TEXT UNDER STUDY

+-------+

The metric Rips filtration, universal quasigeodesic cones, and hierarchically hyperbolic spaces

TL;DR

This paper develops a categorical framework for large-scale geometry, clarifies the metric Rips filtration, and applies it to hierarchically hyperbolic spaces, providing new models and universal properties for these geometric structures.

Contribution

It introduces a categorical approach to the metric Rips filtration, characterizes universal quasigeodesic cones, and constructs canonical models of hierarchically hyperbolic spaces using universal properties.

Findings

Characterized when the Rips colimit produces a canonical large-scale model.

Proved the quasigeodesic subcategory is closed under colimits.

Constructed a canonical model of HHS as a Rips graph of coarsely consistent tuples.

Abstract

We introduce a flexible, categorical framework for large-scale geometry that clarifies basic behaviour of the metric Rips filtration and streamlines some constructions in geometric group theory. The paper has two main parts. First, we develop the theory of the metric Rips filtration and its colimit in natural coarse categories: informally, we characterise when the Rips colimit produces a canonical large-scale model of a metric space and use this to prove that the quasigeodesic subcategory is closed under colimits in the coarsely Lipschitz category. We also establish adjointness properties of the Rips colimit and use them to characterise extremal metrics and universal morphisms from quasigeodesic sources. Second, we apply this machinery to characterise universal quasigeodesic cones via an explicit Rips-Tuple recipe. In the HHS setting this yields a concrete, canonical model of the total space: an HHS is quasi-isometric to a Rips graph of the space of coarsely consistent tuples in the product of its factor spaces. Moreover, we give a local-to-global criterion that promotes uniformly controlled, factorwise retractions to a canonical global hierarchical retraction. Because the approach is based on universal properties and uniformly controlled coarse data rather than inductive constructions, distance formulae, or hierarchy paths, it applies equally well to arbitrary families of metric spaces equipped with pairwise constraints.

+-------+

DATA BELOW
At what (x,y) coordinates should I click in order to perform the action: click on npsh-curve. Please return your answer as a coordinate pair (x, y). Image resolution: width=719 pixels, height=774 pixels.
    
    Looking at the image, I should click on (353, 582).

+-------+

USING THE INFORMATION
**a)** Translate this sentence from the Rips filtration page into Spanish: "Moreover, we give a local-to-global criterion that promotes uniformly controlled, factorwise retractions to a canonical global hierarchical retraction."
**b)** Retype the part of the Rips filtration page starting at "The metric Rips filtration, universal" and ending at "canonical large-scale model.".
**c)** According to the Rips filtration page, what is an HHS quasi-isometric to?
The data stand apart from the Rips filtration page and are separate material.

SOLUTIONS
**a)** Además, damos un criterio de lo local a lo global que eleva retracciones por factores, controladas de manera uniforme, a una retracción jerárquica global canónica.

**b)**
The metric Rips filtration, universal quasigeodesic cones, and hierarchically hyperbolic spaces

TL;DR

This paper develops a categorical framework for large-scale geometry, clarifies the metric Rips filtration, and applies it to hierarchically hyperbolic spaces, providing new models and universal properties for these geometric structures.

Contribution

It introduces a categorical approach to the metric Rips filtration, characterizes universal quasigeodesic cones, and constructs canonical models of hierarchically hyperbolic spaces using universal properties.

Findings

Characterized when the Rips colimit produces a canonical large-scale model.

**c)** A Rips graph of the space of coarsely consistent tuples in the product of its factor spaces.